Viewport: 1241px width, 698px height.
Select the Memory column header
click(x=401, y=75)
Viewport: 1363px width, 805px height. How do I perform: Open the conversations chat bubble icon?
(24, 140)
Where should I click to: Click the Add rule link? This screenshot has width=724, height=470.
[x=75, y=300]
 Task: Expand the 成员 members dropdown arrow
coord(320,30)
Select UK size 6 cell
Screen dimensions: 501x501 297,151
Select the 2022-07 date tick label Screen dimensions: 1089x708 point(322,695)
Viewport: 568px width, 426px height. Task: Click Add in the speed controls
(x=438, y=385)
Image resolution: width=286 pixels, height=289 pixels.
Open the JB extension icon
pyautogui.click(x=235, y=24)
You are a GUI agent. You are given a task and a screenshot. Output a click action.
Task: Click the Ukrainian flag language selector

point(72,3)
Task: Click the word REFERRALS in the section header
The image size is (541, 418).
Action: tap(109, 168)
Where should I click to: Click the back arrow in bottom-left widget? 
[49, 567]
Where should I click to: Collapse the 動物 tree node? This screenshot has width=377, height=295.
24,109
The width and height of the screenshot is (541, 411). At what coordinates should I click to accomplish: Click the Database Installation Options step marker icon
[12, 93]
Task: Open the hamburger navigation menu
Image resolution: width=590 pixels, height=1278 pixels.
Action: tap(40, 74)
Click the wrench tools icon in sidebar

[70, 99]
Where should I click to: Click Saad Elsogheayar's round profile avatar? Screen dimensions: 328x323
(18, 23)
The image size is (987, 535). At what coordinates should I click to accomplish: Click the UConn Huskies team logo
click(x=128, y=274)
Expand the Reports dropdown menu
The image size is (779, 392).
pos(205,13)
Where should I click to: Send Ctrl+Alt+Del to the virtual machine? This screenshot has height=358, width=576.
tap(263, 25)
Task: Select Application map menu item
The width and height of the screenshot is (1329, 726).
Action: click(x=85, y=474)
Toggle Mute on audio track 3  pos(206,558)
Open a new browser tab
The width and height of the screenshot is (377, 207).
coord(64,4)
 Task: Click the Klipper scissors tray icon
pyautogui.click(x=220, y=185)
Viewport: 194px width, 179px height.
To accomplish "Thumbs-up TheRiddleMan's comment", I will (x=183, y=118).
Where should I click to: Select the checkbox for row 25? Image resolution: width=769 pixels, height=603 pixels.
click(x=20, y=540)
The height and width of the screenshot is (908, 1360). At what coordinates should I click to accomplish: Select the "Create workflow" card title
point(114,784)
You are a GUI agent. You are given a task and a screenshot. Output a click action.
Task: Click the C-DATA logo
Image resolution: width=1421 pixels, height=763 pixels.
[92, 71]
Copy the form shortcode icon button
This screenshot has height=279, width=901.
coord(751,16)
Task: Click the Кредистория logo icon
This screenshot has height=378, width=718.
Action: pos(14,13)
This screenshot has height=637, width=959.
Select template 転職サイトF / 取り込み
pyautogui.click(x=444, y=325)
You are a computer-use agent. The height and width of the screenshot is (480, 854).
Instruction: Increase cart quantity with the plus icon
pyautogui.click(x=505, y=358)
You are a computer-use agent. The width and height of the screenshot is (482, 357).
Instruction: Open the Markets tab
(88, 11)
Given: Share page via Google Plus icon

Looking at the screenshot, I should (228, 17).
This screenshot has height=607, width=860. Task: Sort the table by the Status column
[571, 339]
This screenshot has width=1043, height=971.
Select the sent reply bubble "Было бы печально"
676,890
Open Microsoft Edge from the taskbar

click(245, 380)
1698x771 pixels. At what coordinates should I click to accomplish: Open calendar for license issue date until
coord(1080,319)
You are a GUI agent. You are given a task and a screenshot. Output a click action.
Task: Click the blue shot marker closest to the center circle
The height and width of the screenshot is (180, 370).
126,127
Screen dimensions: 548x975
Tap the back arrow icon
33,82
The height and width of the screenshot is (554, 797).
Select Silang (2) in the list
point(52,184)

◇ ◇ ◇ ◇

> **Directive**
Reproduce all of the data above word for word, keeping every line in its original order.

> **Exercise answer**
Viewport: 1241px width, 698px height.
Select the Memory column header
click(x=401, y=75)
Viewport: 1363px width, 805px height. How do I perform: Open the conversations chat bubble icon?
(24, 140)
Where should I click to: Click the Add rule link? This screenshot has width=724, height=470.
[x=75, y=300]
 Task: Expand the 成员 members dropdown arrow
coord(320,30)
Select UK size 6 cell
Screen dimensions: 501x501 297,151
Select the 2022-07 date tick label Screen dimensions: 1089x708 point(322,695)
Viewport: 568px width, 426px height. Task: Click Add in the speed controls
(x=438, y=385)
Image resolution: width=286 pixels, height=289 pixels.
Open the JB extension icon
pyautogui.click(x=235, y=24)
You are a GUI agent. You are given a task and a screenshot. Output a click action.
Task: Click the Ukrainian flag language selector

point(72,3)
Task: Click the word REFERRALS in the section header
The image size is (541, 418).
Action: tap(109, 168)
Where should I click to: Click the back arrow in bottom-left widget? 
[49, 567]
Where should I click to: Collapse the 動物 tree node? This screenshot has width=377, height=295.
24,109
The width and height of the screenshot is (541, 411). At what coordinates should I click to accomplish: Click the Database Installation Options step marker icon
[12, 93]
Task: Open the hamburger navigation menu
Image resolution: width=590 pixels, height=1278 pixels.
Action: tap(40, 74)
Click the wrench tools icon in sidebar

[70, 99]
Where should I click to: Click Saad Elsogheayar's round profile avatar? Screen dimensions: 328x323
(18, 23)
The image size is (987, 535). At what coordinates should I click to accomplish: Click the UConn Huskies team logo
click(x=128, y=274)
Expand the Reports dropdown menu
The image size is (779, 392).
pos(205,13)
Where should I click to: Send Ctrl+Alt+Del to the virtual machine? This screenshot has height=358, width=576.
tap(263, 25)
Task: Select Application map menu item
The width and height of the screenshot is (1329, 726).
Action: click(x=85, y=474)
Toggle Mute on audio track 3  pos(206,558)
Open a new browser tab
The width and height of the screenshot is (377, 207).
coord(64,4)
 Task: Click the Klipper scissors tray icon
pyautogui.click(x=220, y=185)
Viewport: 194px width, 179px height.
To accomplish "Thumbs-up TheRiddleMan's comment", I will (x=183, y=118).
Where should I click to: Select the checkbox for row 25? Image resolution: width=769 pixels, height=603 pixels.
click(x=20, y=540)
The height and width of the screenshot is (908, 1360). At what coordinates should I click to accomplish: Select the "Create workflow" card title
point(114,784)
You are a GUI agent. You are given a task and a screenshot. Output a click action.
Task: Click the C-DATA logo
Image resolution: width=1421 pixels, height=763 pixels.
[92, 71]
Copy the form shortcode icon button
This screenshot has height=279, width=901.
coord(751,16)
Task: Click the Кредистория logo icon
This screenshot has height=378, width=718.
Action: pos(14,13)
This screenshot has height=637, width=959.
Select template 転職サイトF / 取り込み
pyautogui.click(x=444, y=325)
You are a computer-use agent. The height and width of the screenshot is (480, 854).
Instruction: Increase cart quantity with the plus icon
pyautogui.click(x=505, y=358)
You are a computer-use agent. The width and height of the screenshot is (482, 357).
Instruction: Open the Markets tab
(88, 11)
Given: Share page via Google Plus icon

Looking at the screenshot, I should (228, 17).
This screenshot has height=607, width=860. Task: Sort the table by the Status column
[571, 339]
This screenshot has width=1043, height=971.
Select the sent reply bubble "Было бы печально"
676,890
Open Microsoft Edge from the taskbar

click(245, 380)
1698x771 pixels. At what coordinates should I click to accomplish: Open calendar for license issue date until
coord(1080,319)
You are a GUI agent. You are given a task and a screenshot. Output a click action.
Task: Click the blue shot marker closest to the center circle
The height and width of the screenshot is (180, 370).
126,127
Screen dimensions: 548x975
Tap the back arrow icon
33,82
The height and width of the screenshot is (554, 797).
Select Silang (2) in the list
point(52,184)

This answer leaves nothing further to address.